Listed records ->
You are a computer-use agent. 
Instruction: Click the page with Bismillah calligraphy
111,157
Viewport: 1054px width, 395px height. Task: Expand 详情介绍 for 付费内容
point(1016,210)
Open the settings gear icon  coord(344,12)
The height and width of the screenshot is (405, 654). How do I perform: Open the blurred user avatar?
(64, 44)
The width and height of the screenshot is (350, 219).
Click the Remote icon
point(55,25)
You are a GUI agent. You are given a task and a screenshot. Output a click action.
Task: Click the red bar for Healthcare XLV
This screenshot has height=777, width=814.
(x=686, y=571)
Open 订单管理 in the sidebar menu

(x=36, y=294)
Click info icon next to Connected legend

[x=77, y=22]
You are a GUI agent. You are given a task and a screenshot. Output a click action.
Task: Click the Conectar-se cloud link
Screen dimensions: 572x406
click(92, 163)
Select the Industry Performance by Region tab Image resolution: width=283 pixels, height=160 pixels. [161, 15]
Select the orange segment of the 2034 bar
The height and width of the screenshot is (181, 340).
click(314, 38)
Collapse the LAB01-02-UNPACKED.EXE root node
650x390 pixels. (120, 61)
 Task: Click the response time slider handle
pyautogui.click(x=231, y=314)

---

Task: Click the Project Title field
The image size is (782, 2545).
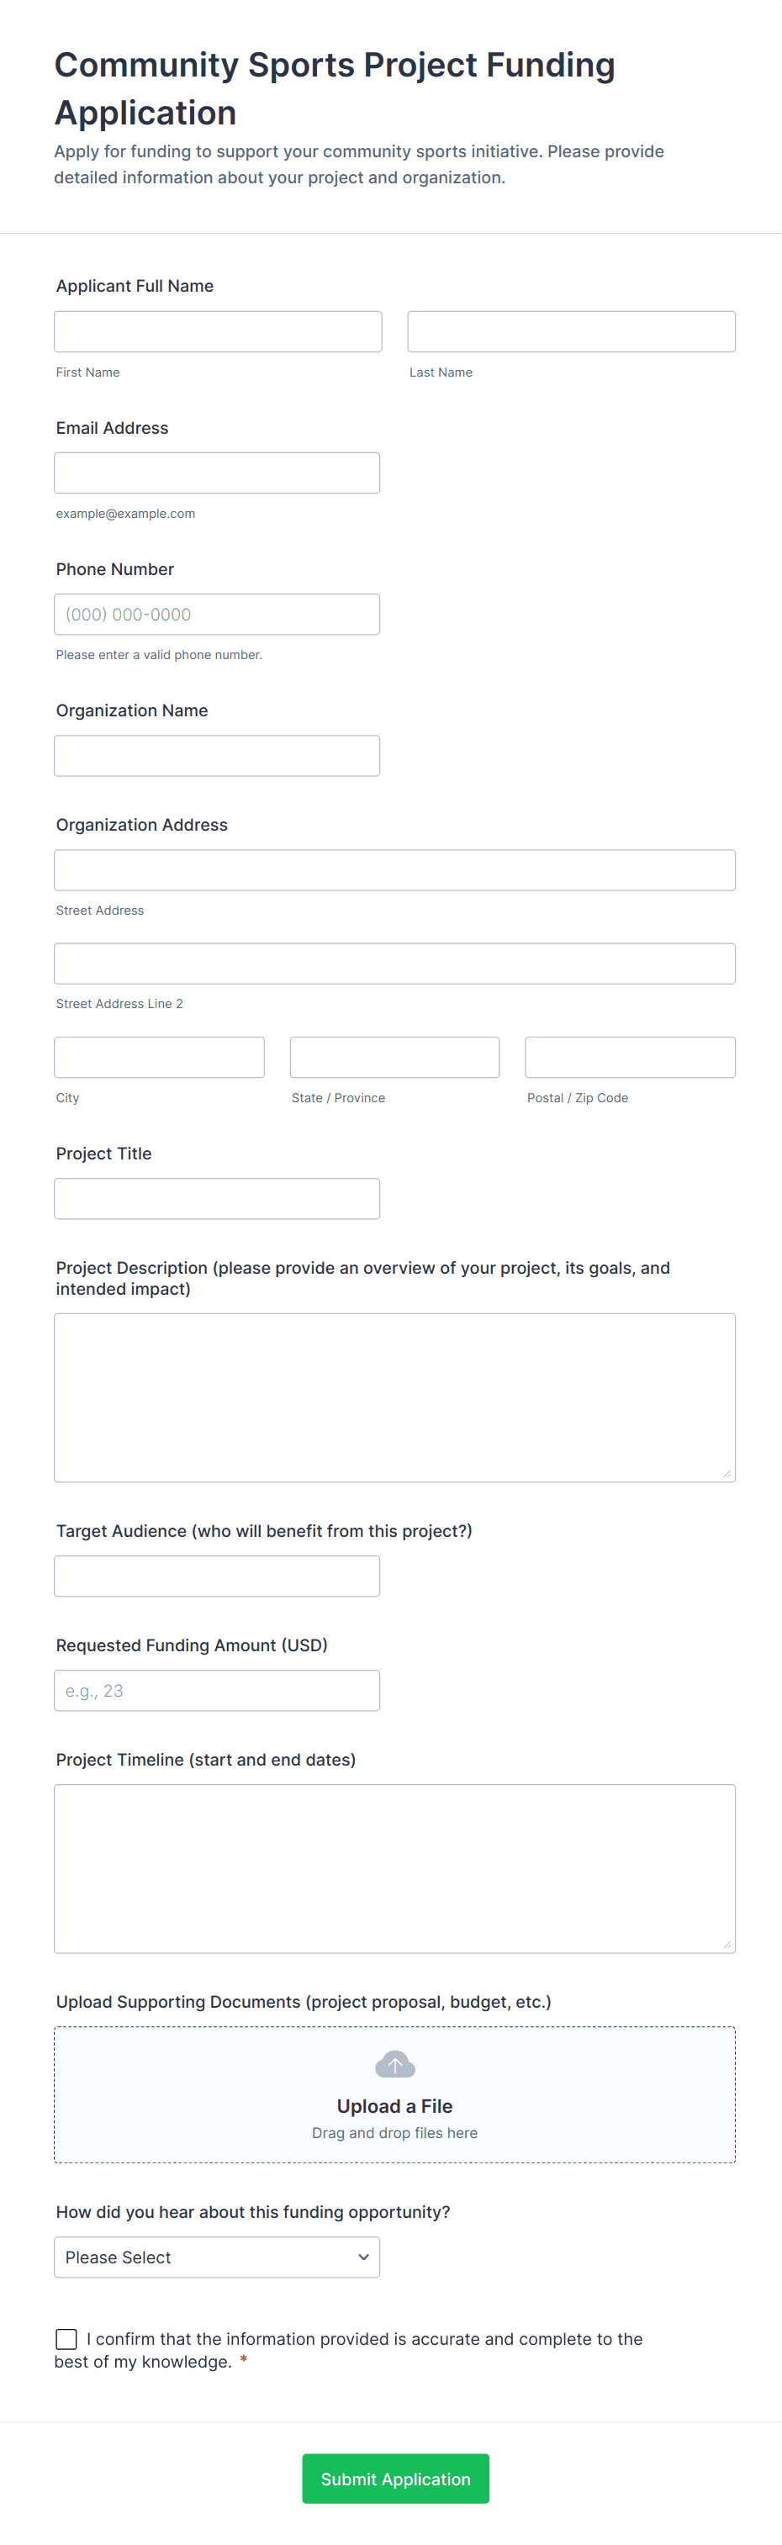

---

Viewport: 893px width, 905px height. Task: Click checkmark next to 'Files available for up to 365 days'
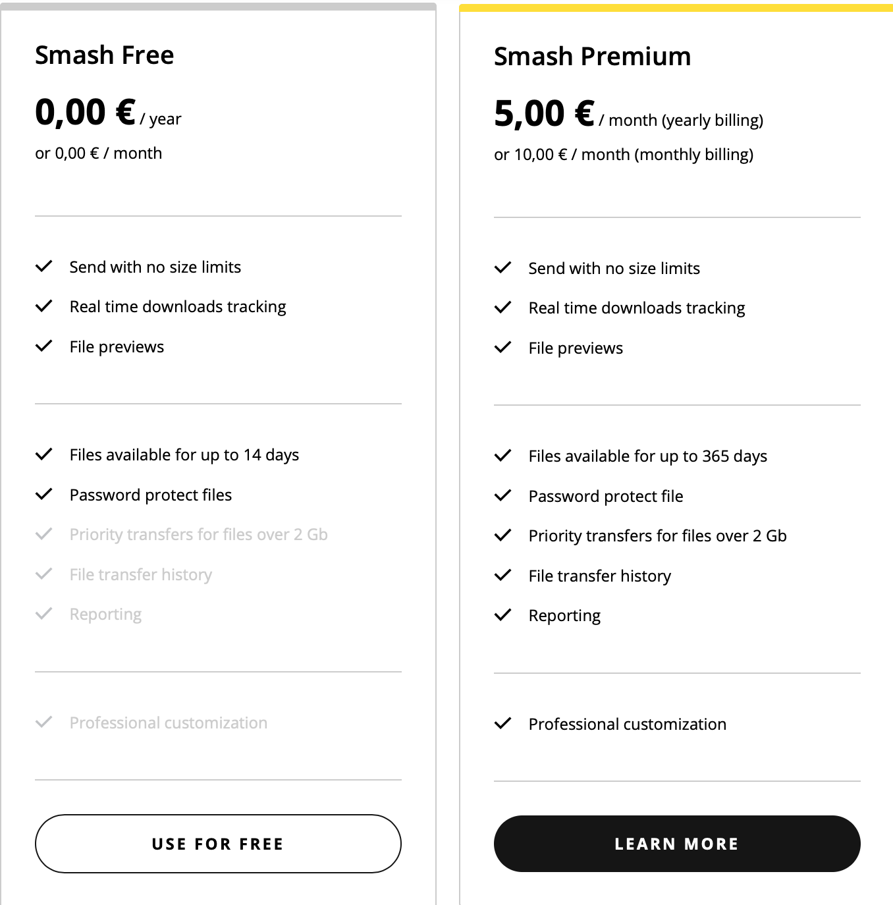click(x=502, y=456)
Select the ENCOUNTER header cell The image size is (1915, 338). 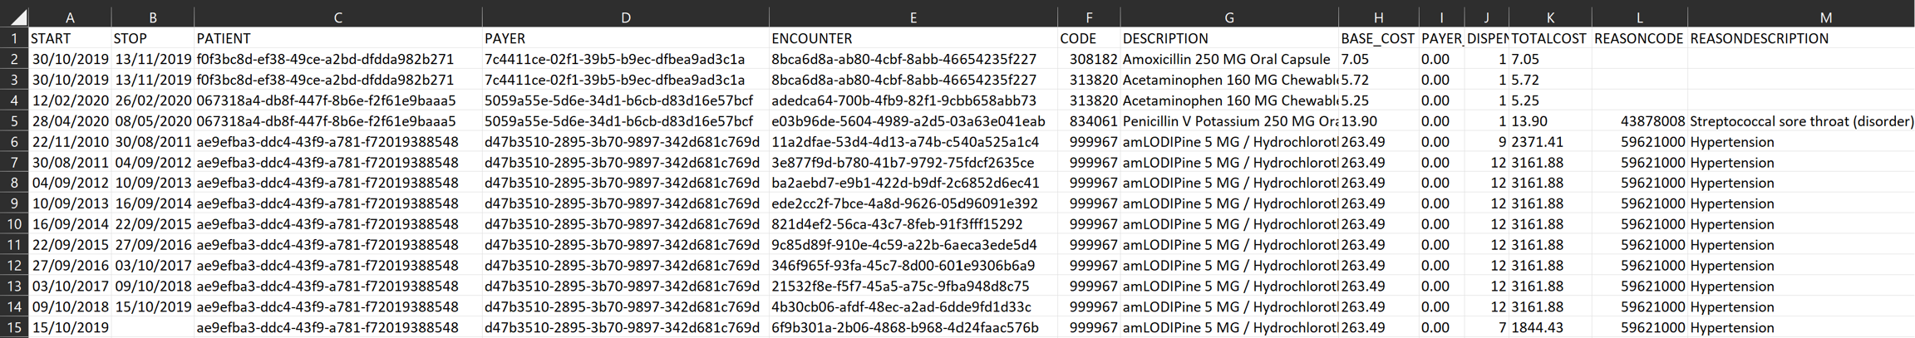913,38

Exercise -> Retype exactly the span of lines from the one with "The height and width of the screenshot is (405, 654)." through the one with "Select the orange segment of the 2034 bar"; include both ends and omit the rest of the material.

Your solution ->
The height and width of the screenshot is (405, 654). How do I perform: Open the blurred user avatar?
(64, 44)
The width and height of the screenshot is (350, 219).
Click the Remote icon
point(55,25)
You are a GUI agent. You are given a task and a screenshot. Output a click action.
Task: Click the red bar for Healthcare XLV
This screenshot has height=777, width=814.
(x=686, y=571)
Open 订单管理 in the sidebar menu

(x=36, y=294)
Click info icon next to Connected legend

[x=77, y=22]
You are a GUI agent. You are given a task and a screenshot. Output a click action.
Task: Click the Conectar-se cloud link
Screen dimensions: 572x406
click(92, 163)
Select the Industry Performance by Region tab Image resolution: width=283 pixels, height=160 pixels. [161, 15]
Select the orange segment of the 2034 bar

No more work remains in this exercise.